Nicolas Martyanoff – Brain dump About

Improving Git diffs for Lisp

All my code is stored in various Git repositories. When Git formats a diff between two objects, it generates a list of hunks, or groups of changes.

Each hunk can be displayed with a title which is automatically extracted. Git ships with support for multiple languages, but Lisp dialects are not part of it. Fortunately Git lets users configure their own extraction.

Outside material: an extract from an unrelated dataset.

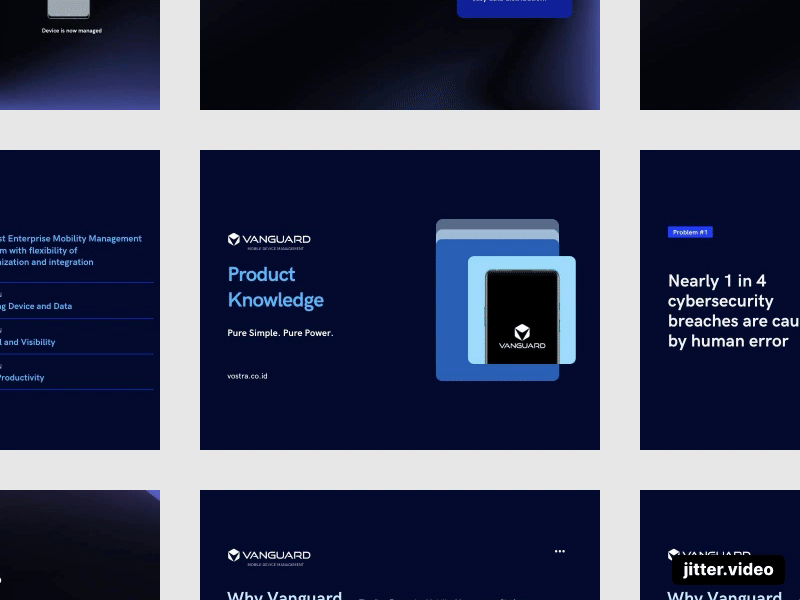Click the Vanguard logo on Product Knowledge slide
800x600 pixels.
[x=268, y=238]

The first step is to identify the language using a pattern applied to the filename. Edit your Git attribute file at $HOME/.gitattributes and add entries for both Emacs Lisp and Common Lisp:

*.lisp diff=common-lisp
*.el diff=elisp

Then edit your Git configuration file at $HOME/.gitconfig and configure the path of the Git attribute file:

[core]
    attributesfile = ~/.gitattributes

Finally, set the regular expression used to match a top-level function name:

[diff "common-lisp"]
    xfuncname="^\\((def\\S+\\s+\\S+)"
    
[diff "elisp"]
    xfuncname="^\\((((def\\S+)|use-package)\\s+\\S+)"

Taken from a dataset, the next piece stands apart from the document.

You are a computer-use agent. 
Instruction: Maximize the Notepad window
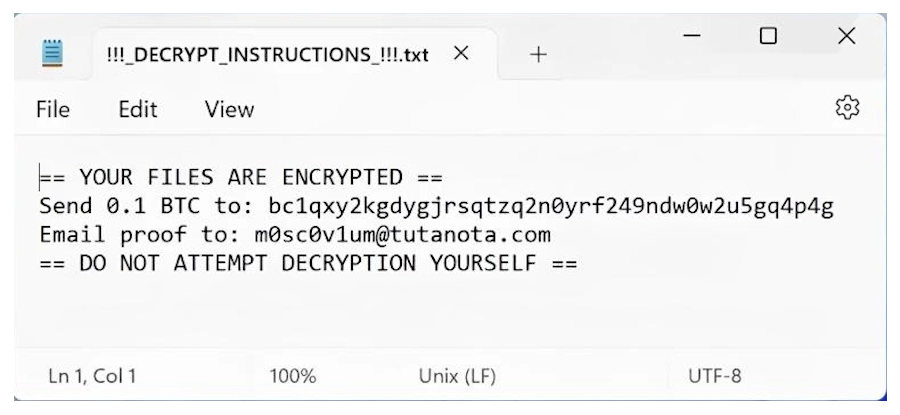pos(768,36)
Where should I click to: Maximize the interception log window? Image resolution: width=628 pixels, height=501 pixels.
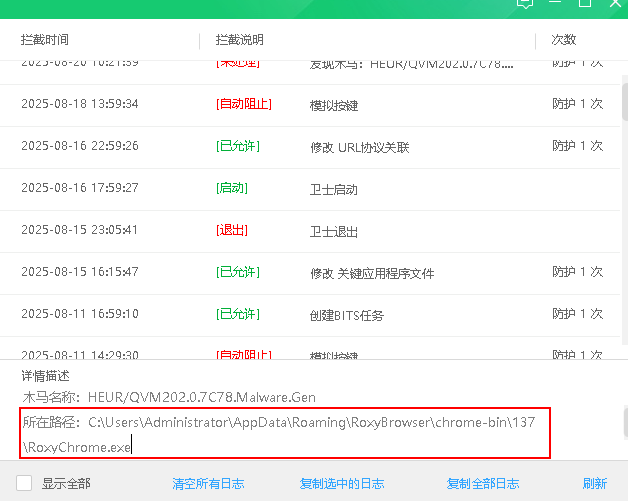pos(585,3)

For Lisp dialects, we do not just identify function names: it is convenient to identify hunks for all sorts of top-level definitions. We use a regular expression which captures the first symbol of the form and the name that follows.

Of course you can modifiy these expressions to identify more complex top-level forms. For example, for Emacs Lisp, I also want to identify use-package expressions.

You can see the result in all tools displaying Git diffs, for example in Magit with Common Lisp code:

Common Lisp diff

Or for my Emacs configuration file:

Emacs Lisp diff

Hunk titles, highlighted in blue, now contain the type and name of the top-level construction the changes are associated with.

A simple change, but one which really helps reading diffs.